Enfin, un sujet tout aussi essentiel, soumis au vote des associés à l’issue de l’assemblée, est celui de l’évaluation de la société, dès lors qu’il résulte d’une obligation en ce sens prévue dans les statuts ou le plus souvent dans le pacte d’associés. En réalité, on constate que le respect de cette obligation annuelle d’évaluation des titres de la société est trop souvent négligé, alors même que sa réalisation effective permet par la suite d’éviter d’éventuels blocages entre associés (souvent résolus en cas de litige qu’à l’issue d’une longue et coûteuse procédure d’expertise judiciaire), lors notamment d’entrée ou de sortie d’associés (départ à la retraite), d’augmentation de capital ou encore de vente de la société.

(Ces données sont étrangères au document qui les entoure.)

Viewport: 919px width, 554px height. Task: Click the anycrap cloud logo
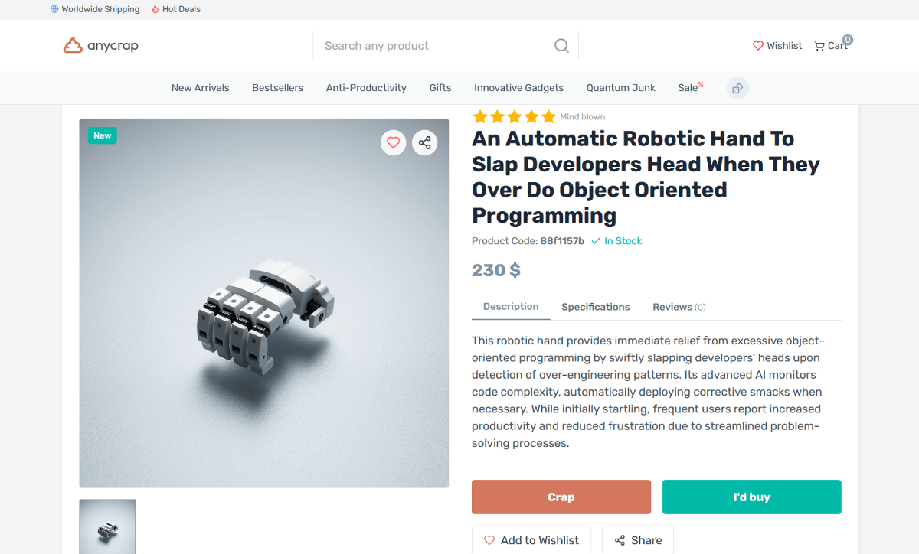point(73,46)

A toutes fins utiles, d’autres sujets importants peuvent aussi être abordés lors de cette assemblée annuelle, et soumis aux votes des associés, tels que les modalités de rémunération et de remboursement des comptes courants d’associé, la répartition des fonctions de direction entre les codirigeants, ou encore toute autre question relevant de la compétence des associés au regard de la loi et des statuts de la société.

Mentions obligatoires.

Il convient aussi de rappeler qu’un certain nombre de mentions obligatoires se doivent aussi d’être impérativement inscrites : dans les résolutions soumises aux votes des associés. Les plus récurrentes et incontournables, sans qu’elles soient pour autant exhaustives, étant : la dotation de la réserve légale, les montants des dividendes distribués au cours des 3 derniers exercices, certaines dépenses non déductibles et charges somptuaires [2], s’il en existe, ou encore pour les sociétés ne rentrant pas dans la catégorie des « petites entreprises » [3], dans le rapport de gestion, l’évolution prévisible de son activité, les participations détenues dans d’autres sociétés, les changements de méthode comptable, une description des principaux risques et incertitudes auxquels est confrontée la société.

Plus généralement, l’assemblée générale annuelle d’approbation des comptes offre l’opportunité d’aborder certains sujets stratégiques de gestion et de fonctionnement, et plus généralement, de faire un bilan sur l’année qui vient de s’écouler, de réfléchir ensemble à l’amélioration de la gestion de la société, de définir de nouvelles orientations, d’initier certains projets, investissements, recrutements, d’opérer si besoin des réajustements dans certains domaines (RH, stratégie commerciale, répartition des tâches de gestion, renégociation de certains contrats de services…).

Par expérience, cette concertation collégiale contribue indéniablement à maintenir entre les associés une cohésion, ainsi qu’une bonne communication. Vous l’aurez donc compris, la préparation de l’assemblée générale annuelle d’approbation des comptes est porteuse de nombreux enjeux financiers, source de responsabilités pour les dirigeants de société, qui demeurent garants du bon déroulement et du respect du formalisme requis.

Il est donc essentiel chaque année d’y porter une attention particulière en confiant cette mission à un professionnel du droit, et de s’emparer de différents sujets, dans le souci de maintenir entre les associés un climat de confiance, une saine gestion et un équilibre financier.

Emmanuel Duvilla Avocat associé [->eduvilla@auravocats.com] www.auravocats.com

[1C.com. art. L223-26.

[2CGI, art. 243 bis et 39,4.

[3Selon les critères des articles L232-1 et L123-16-2, C. com.